Он сидит к вам боком, смотрит в сторону, куда-нибудь в угол, бессознательно вертит что-нибудь в руках. На его губах играет деланная, принужденная улыбка, глаза горят нехорошим, лихорадочным каким-то огнем.
У многих часто меняется цвет лица, подергиваются мускулы щек, меняется и сдавленно звучит голос.
Почти всякий после 10 минут этого рассказа кажется усталым, утомленным, часто разбитым.
А я слыхал рассказы и видал преступников, пред которыми и Полуляхов только еще «начинающий». Мне Лесников рассказывал, как он вырезал две семьи: из 5 и 6 человек.
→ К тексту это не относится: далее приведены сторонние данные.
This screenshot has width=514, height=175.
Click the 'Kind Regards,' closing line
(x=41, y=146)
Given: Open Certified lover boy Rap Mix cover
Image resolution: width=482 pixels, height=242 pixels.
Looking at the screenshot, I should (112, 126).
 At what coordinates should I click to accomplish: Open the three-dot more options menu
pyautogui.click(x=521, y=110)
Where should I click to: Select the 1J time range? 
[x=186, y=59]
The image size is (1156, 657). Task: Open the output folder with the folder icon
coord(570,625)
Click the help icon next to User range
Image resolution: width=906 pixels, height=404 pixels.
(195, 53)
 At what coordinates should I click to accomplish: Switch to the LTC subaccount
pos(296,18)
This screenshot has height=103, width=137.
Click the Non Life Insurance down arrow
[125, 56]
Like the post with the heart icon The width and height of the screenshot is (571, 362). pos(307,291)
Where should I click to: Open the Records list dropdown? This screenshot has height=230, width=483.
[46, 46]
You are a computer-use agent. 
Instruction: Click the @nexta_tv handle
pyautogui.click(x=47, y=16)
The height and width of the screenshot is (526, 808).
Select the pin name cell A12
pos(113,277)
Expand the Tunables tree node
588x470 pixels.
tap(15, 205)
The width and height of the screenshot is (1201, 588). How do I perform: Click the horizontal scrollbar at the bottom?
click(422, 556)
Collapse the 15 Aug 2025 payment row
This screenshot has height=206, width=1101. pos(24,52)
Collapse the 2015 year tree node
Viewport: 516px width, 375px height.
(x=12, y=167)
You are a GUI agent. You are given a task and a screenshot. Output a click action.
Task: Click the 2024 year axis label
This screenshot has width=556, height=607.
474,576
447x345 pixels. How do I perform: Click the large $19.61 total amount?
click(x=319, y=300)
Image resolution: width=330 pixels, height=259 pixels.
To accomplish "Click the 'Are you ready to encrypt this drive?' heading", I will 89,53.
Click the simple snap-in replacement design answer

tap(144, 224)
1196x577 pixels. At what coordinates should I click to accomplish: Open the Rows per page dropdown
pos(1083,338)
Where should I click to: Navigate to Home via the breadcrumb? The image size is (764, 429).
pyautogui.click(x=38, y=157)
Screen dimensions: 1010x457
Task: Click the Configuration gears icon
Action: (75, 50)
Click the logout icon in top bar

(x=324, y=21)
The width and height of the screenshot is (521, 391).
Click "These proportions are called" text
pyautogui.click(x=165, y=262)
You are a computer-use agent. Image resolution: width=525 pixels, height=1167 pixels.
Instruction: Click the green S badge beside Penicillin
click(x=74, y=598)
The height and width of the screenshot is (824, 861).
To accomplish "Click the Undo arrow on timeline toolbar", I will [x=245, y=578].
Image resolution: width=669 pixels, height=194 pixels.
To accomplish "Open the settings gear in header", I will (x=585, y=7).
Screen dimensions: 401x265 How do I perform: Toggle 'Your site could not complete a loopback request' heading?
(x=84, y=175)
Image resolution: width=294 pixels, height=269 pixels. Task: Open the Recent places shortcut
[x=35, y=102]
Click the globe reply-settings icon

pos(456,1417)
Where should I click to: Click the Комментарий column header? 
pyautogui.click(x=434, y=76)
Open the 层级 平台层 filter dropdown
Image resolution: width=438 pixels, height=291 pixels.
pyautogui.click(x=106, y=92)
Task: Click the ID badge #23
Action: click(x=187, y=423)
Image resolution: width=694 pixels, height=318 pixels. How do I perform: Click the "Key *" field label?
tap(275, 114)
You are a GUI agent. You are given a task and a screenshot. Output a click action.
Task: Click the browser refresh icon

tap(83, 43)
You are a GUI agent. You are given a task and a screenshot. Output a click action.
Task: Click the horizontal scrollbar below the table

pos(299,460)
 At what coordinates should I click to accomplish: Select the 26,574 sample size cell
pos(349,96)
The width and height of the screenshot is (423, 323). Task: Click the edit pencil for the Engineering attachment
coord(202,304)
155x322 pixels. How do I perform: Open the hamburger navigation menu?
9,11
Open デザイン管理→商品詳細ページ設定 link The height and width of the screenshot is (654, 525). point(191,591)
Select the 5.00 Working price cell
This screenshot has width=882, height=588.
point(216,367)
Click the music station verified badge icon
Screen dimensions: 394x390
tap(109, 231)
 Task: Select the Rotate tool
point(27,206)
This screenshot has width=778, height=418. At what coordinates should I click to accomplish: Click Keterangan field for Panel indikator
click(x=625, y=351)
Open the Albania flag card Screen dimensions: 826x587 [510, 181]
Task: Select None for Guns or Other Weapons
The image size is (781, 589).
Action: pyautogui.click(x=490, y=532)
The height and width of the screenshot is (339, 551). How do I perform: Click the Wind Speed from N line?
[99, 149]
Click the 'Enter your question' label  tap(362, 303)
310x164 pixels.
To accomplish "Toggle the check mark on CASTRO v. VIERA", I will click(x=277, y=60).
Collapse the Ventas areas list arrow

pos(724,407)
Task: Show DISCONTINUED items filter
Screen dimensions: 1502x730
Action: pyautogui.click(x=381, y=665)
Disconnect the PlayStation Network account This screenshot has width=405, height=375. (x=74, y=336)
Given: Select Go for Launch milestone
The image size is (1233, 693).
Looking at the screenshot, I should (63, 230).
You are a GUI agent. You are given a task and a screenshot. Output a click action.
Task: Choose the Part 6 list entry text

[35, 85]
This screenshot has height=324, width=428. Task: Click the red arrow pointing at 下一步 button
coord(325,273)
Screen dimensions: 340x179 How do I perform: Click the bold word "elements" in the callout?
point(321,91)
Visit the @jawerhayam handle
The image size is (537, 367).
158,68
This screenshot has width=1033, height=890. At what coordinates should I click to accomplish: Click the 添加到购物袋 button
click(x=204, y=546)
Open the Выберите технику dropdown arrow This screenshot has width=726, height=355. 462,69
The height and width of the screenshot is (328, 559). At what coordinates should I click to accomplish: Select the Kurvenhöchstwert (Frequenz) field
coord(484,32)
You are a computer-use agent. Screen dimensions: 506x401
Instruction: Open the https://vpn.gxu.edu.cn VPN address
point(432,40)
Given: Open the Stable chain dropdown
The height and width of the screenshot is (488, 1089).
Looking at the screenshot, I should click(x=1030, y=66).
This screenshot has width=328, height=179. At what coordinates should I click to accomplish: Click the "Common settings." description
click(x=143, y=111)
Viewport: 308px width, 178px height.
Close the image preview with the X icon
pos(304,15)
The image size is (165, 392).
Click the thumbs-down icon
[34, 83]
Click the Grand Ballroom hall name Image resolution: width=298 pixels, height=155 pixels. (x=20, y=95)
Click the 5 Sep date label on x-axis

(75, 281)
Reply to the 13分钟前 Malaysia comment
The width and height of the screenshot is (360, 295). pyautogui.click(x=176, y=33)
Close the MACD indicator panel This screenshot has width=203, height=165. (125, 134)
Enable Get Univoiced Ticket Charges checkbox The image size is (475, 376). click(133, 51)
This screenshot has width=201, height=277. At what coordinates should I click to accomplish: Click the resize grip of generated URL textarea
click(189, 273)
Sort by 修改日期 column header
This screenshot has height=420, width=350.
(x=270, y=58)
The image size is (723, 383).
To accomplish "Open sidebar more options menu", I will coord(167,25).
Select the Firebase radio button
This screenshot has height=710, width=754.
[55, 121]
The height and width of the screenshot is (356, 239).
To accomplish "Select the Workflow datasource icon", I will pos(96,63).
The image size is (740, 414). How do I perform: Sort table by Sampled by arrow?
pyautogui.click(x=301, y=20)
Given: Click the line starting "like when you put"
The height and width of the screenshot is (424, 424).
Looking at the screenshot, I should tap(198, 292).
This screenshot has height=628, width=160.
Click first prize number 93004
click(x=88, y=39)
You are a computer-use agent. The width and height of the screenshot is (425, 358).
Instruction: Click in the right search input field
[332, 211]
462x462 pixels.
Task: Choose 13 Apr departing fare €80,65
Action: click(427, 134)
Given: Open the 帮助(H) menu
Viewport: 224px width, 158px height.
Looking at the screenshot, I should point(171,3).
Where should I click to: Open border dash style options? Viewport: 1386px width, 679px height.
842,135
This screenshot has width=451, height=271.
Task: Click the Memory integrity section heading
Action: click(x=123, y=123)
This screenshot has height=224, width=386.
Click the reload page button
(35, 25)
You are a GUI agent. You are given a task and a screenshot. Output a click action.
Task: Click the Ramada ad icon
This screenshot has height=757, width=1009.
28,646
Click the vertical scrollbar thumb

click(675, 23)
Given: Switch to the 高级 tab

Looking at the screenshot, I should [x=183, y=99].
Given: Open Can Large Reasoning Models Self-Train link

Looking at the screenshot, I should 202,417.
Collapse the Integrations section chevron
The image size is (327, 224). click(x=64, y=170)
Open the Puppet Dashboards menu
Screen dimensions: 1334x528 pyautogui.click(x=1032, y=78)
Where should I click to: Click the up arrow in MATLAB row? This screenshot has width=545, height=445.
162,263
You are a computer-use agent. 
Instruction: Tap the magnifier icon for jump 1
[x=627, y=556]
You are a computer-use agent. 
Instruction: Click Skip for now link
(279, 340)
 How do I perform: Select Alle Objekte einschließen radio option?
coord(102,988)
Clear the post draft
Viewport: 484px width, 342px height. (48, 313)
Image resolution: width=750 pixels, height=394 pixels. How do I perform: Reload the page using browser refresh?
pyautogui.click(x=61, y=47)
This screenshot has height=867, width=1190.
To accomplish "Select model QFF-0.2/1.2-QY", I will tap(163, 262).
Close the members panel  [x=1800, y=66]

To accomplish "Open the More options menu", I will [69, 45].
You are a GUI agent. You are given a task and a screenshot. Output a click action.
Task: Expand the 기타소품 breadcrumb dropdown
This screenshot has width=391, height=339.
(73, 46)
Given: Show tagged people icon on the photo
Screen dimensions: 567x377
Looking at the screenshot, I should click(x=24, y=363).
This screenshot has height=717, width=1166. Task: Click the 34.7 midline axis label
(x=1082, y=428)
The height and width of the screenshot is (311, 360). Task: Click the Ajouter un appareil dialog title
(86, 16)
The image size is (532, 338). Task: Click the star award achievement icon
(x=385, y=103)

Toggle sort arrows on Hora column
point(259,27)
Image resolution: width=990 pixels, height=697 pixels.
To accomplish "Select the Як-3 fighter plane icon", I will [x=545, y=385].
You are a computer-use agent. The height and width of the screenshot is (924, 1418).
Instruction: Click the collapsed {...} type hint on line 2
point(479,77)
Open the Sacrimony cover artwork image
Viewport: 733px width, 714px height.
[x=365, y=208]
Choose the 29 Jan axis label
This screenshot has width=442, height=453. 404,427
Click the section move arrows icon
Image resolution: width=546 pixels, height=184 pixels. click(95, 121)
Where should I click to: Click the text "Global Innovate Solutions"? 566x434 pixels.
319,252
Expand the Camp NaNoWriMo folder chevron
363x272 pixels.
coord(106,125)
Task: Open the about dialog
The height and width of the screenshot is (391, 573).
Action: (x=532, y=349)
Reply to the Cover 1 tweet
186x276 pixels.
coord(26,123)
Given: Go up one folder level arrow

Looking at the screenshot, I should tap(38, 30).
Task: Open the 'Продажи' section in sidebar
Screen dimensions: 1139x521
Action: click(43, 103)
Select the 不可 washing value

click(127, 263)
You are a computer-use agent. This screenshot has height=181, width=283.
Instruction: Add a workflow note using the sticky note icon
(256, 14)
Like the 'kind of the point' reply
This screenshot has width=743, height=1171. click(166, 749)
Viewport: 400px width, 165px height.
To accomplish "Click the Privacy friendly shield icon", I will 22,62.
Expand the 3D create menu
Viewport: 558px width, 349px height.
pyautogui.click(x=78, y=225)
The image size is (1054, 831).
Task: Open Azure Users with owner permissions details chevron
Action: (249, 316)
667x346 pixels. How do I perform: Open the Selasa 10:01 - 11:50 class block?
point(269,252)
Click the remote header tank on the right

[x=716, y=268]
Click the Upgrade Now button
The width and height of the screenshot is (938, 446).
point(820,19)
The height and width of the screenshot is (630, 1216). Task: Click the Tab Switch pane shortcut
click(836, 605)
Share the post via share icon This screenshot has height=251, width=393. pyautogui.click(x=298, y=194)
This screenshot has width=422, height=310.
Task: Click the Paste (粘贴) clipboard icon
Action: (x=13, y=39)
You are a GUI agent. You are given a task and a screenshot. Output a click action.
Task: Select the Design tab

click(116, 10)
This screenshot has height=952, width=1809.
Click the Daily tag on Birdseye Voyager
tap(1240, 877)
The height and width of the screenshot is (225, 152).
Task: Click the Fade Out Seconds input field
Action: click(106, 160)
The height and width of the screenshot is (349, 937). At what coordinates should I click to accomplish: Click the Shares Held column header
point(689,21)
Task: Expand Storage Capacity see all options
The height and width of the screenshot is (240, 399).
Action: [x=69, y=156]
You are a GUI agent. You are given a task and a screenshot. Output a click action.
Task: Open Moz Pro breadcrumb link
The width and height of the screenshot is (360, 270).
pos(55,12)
Прохоров-Мыльников рассказывал, как он резал детей. Мне рассказывали, как разрывали могилы. Передавали свои впечатления люди, приговоренные к повешению, стоявшие на западне и услышавшие помилование только тогда, когда около лица болталась петля.
Разговоры «между собой» о своих преступлениях – обычное занятие каторги.
– Просто ужас! – говорили мне интеллигентные люди, бывавшие в экспедициях для исследования острова. – Лежишь вечером и прислушиваешься, о чем говорят между собой каторжные, мои носильщики и проводники. Только и слышишь: «Я так-то убил, а я так-то»…
Но о чем же в каторге больше и говорить? В настоящем ничего, речь идет о прошлом.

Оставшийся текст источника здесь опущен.